Entries from a data source:
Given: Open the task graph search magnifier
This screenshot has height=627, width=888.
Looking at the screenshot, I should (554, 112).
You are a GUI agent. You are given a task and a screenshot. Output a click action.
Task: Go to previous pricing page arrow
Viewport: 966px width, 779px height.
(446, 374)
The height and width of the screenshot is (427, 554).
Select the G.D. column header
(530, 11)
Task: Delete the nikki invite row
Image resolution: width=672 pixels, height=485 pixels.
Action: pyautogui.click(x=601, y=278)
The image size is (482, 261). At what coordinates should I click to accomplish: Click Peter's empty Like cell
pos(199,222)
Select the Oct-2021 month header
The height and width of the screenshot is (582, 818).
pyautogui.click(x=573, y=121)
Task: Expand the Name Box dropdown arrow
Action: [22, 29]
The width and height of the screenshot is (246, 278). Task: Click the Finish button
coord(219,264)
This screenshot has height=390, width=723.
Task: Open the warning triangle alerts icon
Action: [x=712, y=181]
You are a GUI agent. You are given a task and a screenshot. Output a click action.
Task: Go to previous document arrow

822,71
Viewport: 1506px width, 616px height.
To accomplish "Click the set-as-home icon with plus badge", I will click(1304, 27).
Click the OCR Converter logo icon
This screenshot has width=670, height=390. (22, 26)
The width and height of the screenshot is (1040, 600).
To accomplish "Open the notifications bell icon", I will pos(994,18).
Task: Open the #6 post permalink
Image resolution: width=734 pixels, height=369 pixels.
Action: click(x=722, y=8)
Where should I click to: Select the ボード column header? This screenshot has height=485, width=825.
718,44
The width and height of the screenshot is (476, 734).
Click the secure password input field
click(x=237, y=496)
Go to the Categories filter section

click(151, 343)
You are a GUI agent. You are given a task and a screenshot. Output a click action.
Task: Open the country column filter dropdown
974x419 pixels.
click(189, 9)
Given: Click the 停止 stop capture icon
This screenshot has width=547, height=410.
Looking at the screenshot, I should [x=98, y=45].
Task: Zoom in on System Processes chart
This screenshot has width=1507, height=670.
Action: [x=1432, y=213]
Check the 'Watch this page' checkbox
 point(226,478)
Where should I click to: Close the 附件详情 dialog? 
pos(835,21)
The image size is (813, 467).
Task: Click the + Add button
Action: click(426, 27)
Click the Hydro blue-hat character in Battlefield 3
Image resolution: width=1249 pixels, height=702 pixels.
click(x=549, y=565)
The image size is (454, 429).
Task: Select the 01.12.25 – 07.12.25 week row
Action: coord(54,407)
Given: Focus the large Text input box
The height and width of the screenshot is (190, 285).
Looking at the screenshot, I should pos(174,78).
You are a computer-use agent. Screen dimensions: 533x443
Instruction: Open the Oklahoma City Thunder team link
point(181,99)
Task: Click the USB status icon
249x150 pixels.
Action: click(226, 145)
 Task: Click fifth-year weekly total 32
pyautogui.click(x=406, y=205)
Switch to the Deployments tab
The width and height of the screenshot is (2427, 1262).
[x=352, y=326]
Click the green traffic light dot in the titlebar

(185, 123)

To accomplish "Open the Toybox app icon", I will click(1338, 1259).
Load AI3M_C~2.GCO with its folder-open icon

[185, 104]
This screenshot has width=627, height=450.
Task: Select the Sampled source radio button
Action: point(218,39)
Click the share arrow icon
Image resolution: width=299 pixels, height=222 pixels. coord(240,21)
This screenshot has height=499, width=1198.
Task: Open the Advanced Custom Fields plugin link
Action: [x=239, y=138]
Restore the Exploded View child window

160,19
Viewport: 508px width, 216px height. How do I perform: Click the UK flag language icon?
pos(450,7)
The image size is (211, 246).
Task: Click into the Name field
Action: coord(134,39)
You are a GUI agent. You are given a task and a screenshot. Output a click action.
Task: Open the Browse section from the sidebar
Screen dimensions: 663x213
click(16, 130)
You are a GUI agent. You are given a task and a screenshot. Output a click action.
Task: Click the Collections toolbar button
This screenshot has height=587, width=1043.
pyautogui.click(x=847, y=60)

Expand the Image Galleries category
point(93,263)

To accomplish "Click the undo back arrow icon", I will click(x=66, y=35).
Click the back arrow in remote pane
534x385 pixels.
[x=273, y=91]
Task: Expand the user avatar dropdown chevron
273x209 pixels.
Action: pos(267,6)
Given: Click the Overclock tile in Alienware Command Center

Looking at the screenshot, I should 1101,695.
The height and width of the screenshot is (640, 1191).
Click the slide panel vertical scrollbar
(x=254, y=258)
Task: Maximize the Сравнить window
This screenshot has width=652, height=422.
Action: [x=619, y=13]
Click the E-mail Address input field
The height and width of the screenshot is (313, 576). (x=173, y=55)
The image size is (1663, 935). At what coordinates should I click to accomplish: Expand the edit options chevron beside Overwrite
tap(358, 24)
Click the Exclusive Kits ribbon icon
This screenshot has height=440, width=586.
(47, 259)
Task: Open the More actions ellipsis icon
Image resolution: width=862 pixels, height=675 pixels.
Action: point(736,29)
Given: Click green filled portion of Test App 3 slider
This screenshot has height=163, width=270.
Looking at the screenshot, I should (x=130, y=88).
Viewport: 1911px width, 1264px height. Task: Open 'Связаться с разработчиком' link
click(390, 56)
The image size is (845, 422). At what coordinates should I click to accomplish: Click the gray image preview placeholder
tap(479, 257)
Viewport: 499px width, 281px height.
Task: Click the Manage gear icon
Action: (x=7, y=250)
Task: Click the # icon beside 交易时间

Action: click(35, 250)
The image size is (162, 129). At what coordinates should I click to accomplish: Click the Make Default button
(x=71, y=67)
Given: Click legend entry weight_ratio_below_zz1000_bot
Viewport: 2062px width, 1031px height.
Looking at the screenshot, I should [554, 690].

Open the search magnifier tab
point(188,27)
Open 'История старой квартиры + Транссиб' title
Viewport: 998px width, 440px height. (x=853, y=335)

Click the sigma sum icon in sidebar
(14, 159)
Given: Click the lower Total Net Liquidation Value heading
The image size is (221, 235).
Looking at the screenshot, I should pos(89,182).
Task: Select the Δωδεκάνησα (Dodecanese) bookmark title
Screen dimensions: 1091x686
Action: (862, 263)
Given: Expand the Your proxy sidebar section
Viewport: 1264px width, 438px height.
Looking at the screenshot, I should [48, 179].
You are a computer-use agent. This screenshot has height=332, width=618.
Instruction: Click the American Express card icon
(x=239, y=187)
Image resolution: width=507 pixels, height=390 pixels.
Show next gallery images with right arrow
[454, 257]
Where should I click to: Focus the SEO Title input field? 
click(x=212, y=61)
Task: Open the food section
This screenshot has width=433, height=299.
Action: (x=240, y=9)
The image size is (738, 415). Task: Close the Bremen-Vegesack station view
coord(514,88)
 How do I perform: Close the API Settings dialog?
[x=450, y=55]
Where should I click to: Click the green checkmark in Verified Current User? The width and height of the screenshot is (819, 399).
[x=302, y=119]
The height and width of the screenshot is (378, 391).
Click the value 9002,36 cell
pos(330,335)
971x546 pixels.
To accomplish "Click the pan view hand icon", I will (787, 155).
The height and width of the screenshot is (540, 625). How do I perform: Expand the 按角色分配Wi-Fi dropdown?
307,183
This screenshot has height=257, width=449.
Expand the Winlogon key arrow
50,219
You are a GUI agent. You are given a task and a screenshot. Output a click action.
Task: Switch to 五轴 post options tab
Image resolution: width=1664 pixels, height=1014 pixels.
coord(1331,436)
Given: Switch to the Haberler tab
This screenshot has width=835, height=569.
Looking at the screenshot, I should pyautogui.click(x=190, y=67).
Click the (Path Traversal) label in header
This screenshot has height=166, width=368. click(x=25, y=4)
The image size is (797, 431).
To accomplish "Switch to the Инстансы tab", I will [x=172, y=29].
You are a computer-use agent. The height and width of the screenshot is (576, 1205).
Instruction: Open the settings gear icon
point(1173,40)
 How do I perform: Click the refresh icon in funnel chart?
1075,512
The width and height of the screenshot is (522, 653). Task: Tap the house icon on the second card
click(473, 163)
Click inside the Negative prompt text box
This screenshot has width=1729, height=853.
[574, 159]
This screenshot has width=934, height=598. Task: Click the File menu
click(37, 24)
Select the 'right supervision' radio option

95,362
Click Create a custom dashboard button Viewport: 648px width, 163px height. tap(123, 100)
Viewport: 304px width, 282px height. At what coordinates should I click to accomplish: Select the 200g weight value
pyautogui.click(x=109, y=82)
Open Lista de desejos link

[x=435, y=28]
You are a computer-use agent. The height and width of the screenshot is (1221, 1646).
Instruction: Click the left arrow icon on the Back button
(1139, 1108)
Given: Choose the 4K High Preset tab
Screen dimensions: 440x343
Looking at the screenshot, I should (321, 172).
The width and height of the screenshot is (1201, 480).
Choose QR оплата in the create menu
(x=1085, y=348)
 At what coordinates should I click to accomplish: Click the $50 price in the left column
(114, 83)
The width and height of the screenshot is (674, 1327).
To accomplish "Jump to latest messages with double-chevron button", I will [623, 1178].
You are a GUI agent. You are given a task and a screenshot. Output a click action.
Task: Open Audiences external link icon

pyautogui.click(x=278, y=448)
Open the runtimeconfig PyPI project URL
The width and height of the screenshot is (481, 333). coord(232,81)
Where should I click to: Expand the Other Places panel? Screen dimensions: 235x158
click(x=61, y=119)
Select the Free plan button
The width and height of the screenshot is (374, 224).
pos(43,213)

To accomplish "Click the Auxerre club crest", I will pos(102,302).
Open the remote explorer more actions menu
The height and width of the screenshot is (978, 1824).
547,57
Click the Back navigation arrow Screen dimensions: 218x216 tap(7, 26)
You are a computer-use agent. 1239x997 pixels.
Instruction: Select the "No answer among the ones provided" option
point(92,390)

DO THIS ->
Rewrite the lines from the one containing "Task: Click the # icon beside 交易时间" through the one containing "point(188,27)", with "Make Default" changed to "Set as Default" and nothing else altered.

EXPECTED OUTPUT ->
Task: Click the # icon beside 交易时间

Action: click(35, 250)
The image size is (162, 129). At what coordinates should I click to accomplish: Click the Set as Default button
(x=71, y=67)
Given: Click legend entry weight_ratio_below_zz1000_bot
Viewport: 2062px width, 1031px height.
Looking at the screenshot, I should [554, 690].

Open the search magnifier tab
point(188,27)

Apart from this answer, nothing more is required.